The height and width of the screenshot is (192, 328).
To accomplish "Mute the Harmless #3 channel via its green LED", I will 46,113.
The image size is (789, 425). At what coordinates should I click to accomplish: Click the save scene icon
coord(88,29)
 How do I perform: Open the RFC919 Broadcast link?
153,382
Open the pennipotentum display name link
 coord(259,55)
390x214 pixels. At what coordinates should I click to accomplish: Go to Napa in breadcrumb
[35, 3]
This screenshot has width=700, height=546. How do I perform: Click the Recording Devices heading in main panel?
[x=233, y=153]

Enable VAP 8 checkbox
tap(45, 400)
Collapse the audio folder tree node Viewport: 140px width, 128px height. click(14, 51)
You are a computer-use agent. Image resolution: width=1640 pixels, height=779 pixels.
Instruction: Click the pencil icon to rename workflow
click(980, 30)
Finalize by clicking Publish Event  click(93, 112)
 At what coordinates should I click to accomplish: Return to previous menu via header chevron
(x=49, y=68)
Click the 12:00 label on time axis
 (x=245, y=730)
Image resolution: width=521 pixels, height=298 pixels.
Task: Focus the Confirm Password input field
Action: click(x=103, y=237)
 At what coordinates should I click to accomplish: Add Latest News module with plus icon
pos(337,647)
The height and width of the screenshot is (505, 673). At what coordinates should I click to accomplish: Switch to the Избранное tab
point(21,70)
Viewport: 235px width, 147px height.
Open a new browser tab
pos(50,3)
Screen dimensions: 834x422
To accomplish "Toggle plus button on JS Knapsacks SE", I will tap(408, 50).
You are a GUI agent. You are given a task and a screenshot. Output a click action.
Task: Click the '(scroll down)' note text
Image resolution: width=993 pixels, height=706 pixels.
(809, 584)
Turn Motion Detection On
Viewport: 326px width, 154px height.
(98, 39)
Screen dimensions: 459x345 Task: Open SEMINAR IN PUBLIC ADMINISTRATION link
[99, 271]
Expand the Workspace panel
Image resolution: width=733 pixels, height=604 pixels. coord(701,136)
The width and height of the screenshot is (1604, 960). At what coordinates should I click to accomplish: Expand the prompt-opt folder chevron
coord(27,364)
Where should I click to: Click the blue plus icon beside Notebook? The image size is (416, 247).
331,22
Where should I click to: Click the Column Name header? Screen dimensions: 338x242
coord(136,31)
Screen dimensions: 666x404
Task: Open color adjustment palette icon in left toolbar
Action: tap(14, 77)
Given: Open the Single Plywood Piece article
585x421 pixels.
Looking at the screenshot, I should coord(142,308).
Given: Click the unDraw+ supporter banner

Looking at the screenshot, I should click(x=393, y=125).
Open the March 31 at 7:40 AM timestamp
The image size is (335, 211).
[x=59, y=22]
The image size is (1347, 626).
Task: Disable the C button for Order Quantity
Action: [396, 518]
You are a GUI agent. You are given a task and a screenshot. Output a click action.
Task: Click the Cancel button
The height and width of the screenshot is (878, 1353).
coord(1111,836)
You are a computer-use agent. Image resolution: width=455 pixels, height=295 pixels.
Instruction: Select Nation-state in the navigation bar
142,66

----

» **AIM**: Please show every row above that contains the word "coordinates".

» **SOLUTION FOR THIS TASK**:
The image size is (789, 425). At what coordinates should I click to accomplish: Click the save scene icon
390x214 pixels. At what coordinates should I click to accomplish: Go to Napa in breadcrumb
 At what coordinates should I click to accomplish: Return to previous menu via header chevron
 At what coordinates should I click to accomplish: Add Latest News module with plus icon
The height and width of the screenshot is (505, 673). At what coordinates should I click to accomplish: Switch to the Избранное tab
The width and height of the screenshot is (1604, 960). At what coordinates should I click to accomplish: Expand the prompt-opt folder chevron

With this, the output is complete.